Analysts can use satellite images to predict agricultural productivity, crop conditions, and crop disease and insect assaults in advance. Given the premium one must pay for the photos itself, such services usually come at a hefty price. Government agencies, trading houses, commodities dealers, insurance firms, and other businesses primarily employ these services. Such services, while useful, maybe beyond of reach for individual farmers or Farmer Producer Organisations

Jindal stated that using openly available imagery will enable them to reach out to farmers and FPCs. "These photos may also be utilized for analysis," she added. In many nations, the business has created solutions that would allow for the construction of a farmer support system. Farmers may communicate with the firm via its integrated online and mobile app platform. One of the benefits of this method is that it reduces the time it takes for farmers to communicate with extension and field teams. 
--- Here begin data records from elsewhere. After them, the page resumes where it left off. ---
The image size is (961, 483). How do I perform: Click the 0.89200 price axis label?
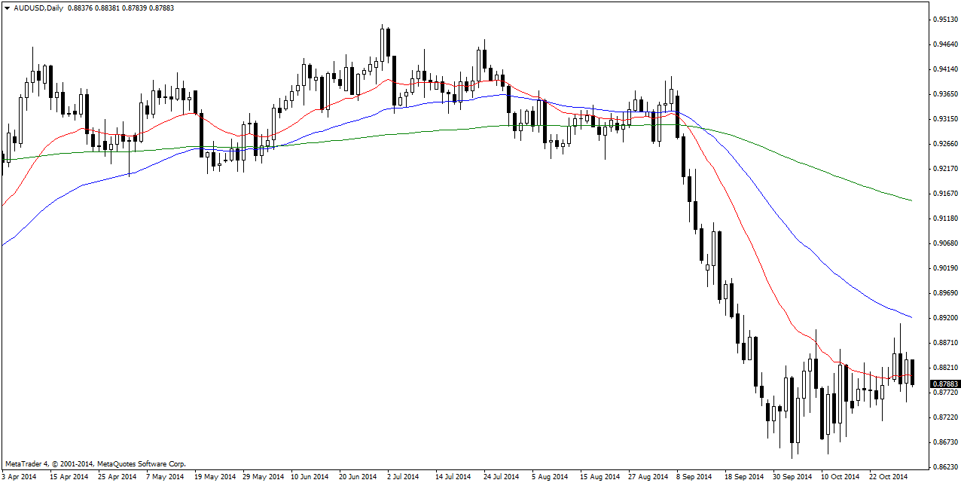tap(945, 318)
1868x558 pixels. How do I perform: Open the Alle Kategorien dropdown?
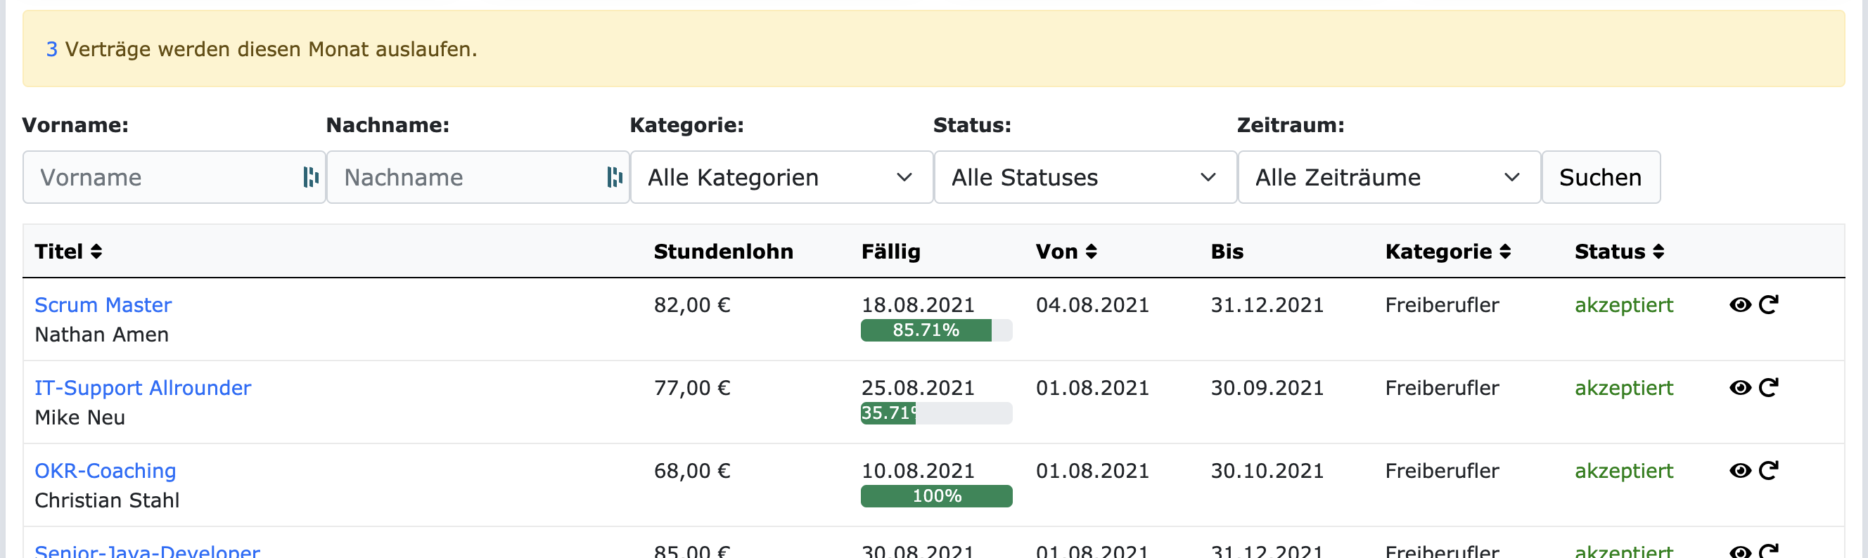[x=781, y=178]
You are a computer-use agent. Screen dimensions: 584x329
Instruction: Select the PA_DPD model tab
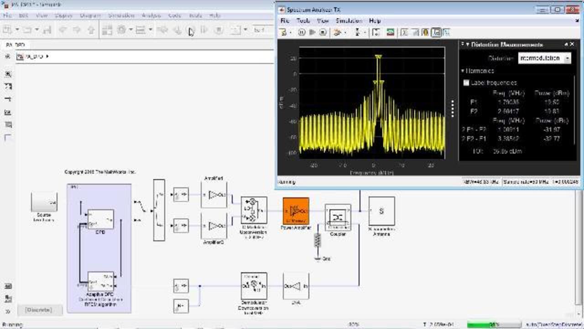click(x=16, y=45)
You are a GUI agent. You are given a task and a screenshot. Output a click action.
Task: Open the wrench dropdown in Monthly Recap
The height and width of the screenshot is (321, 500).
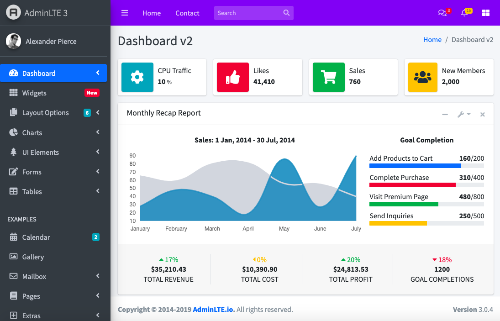463,114
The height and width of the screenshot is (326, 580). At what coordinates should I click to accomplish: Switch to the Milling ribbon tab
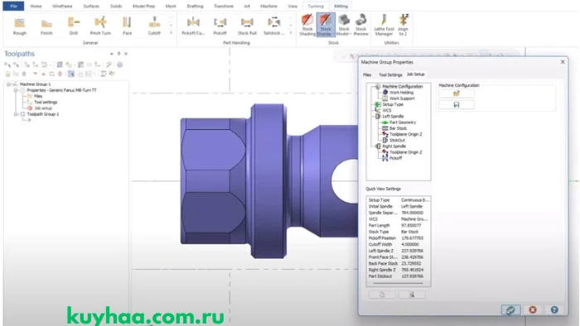(x=341, y=7)
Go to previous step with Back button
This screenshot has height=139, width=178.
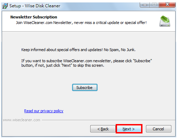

The application lets the geolocation of the farmer's plot be captured and shown on the company's dashboard. This field can be used to capture data, which can subsequently be traced back to the same spot. Depending on the demand, the information can be customized.

"We created a mechanism that allows stakeholders to communicate information and alerts to farmers", Jindal explained. Farmers can be counselled on the use of inputs, etc., depending on trigger points connected to weather-based occurrences. According to Jindal, their app allows farmers to upload photos of pests or diseases they see on their land.